▸ Problem statement: Copy out everything from the line containing "Given: Disable the TLS 1.2 server protocol" down to the line containing "This screenshot has width=878, height=729.", keeping each line unchanged.

▸ Information provided:
===============
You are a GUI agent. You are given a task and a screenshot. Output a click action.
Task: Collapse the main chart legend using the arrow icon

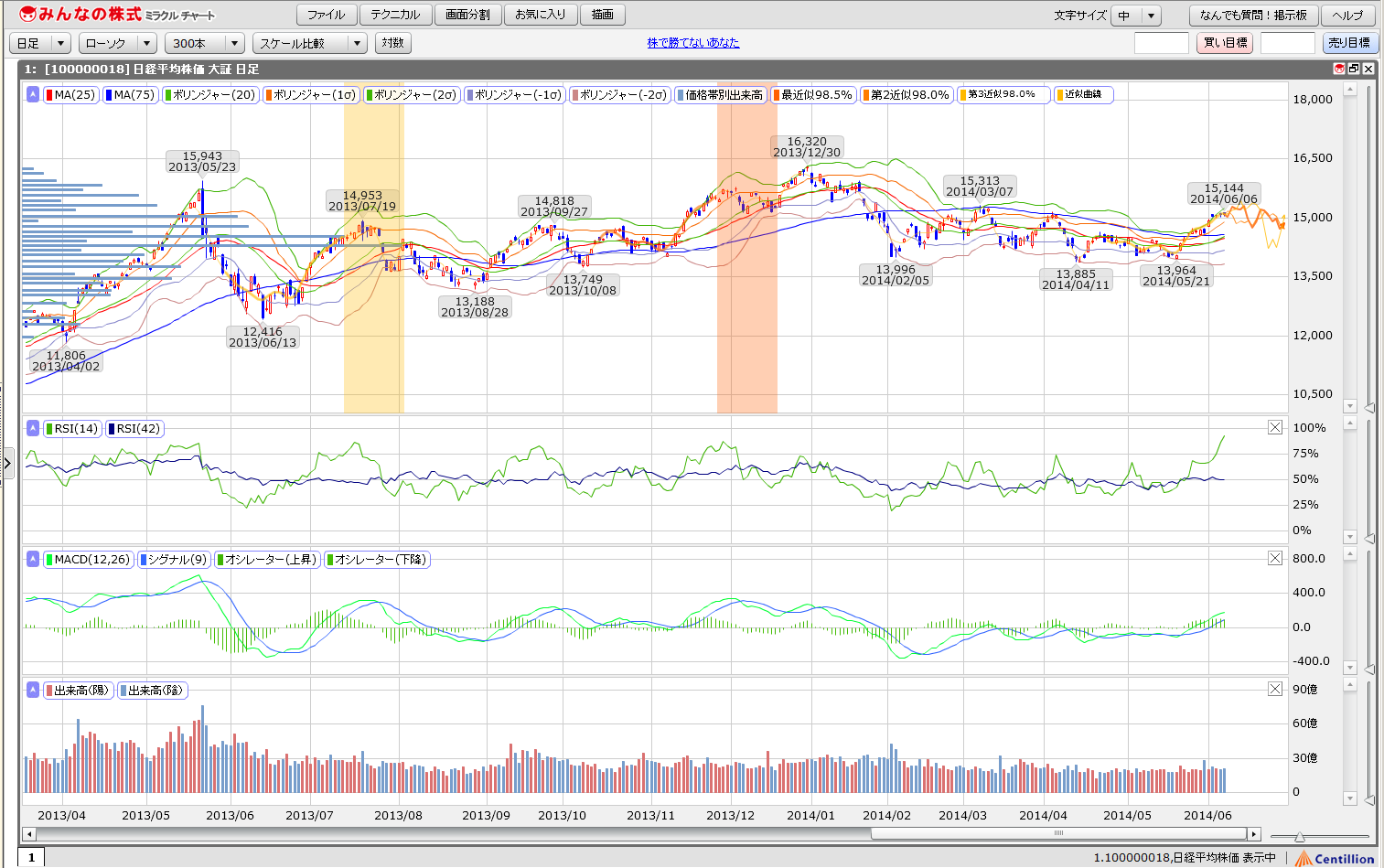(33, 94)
===============
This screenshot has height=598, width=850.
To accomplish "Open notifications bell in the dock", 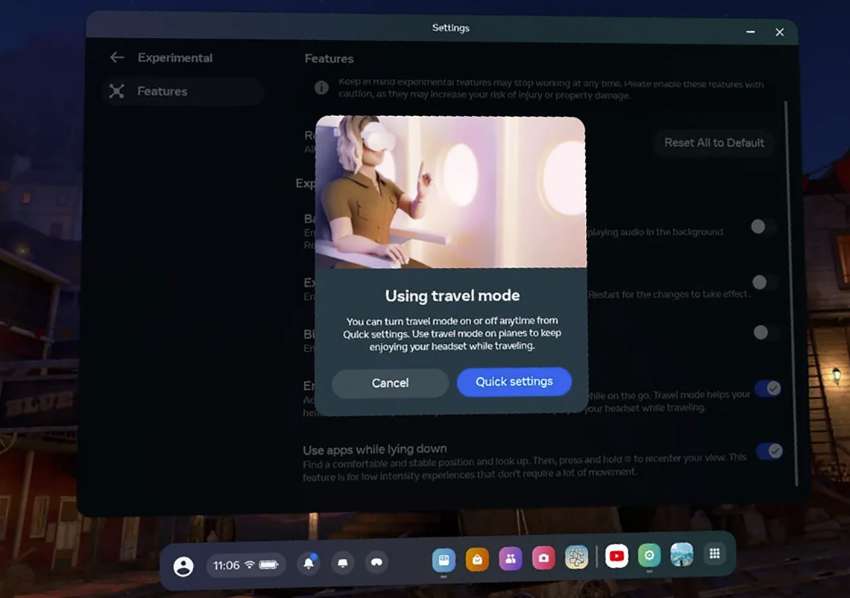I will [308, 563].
===============
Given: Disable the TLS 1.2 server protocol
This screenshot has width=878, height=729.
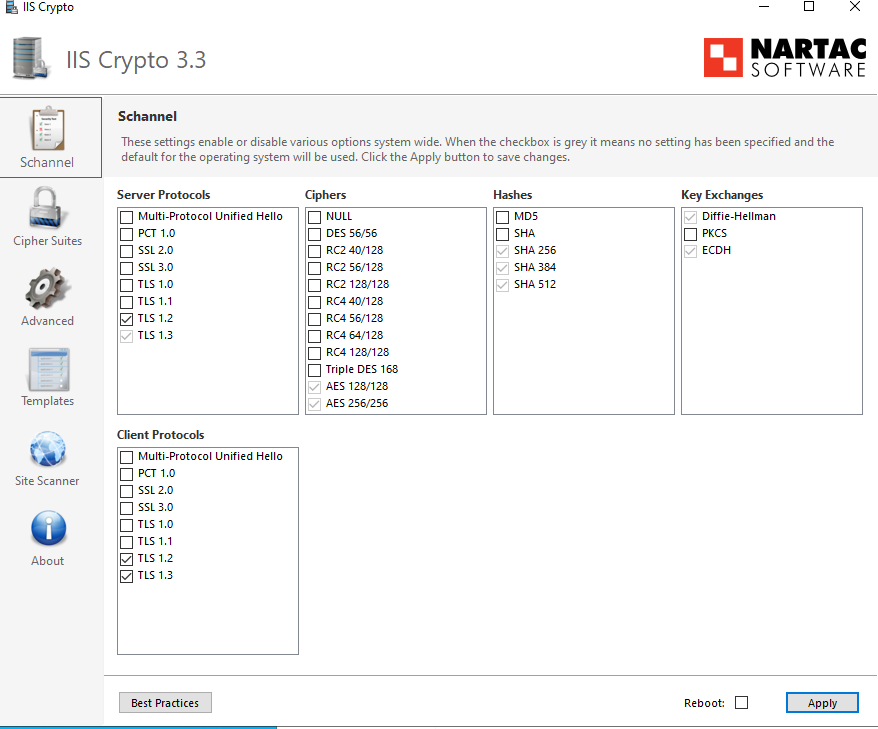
===============
▸ Result of this task:
Given: Disable the TLS 1.2 server protocol
This screenshot has width=878, height=729.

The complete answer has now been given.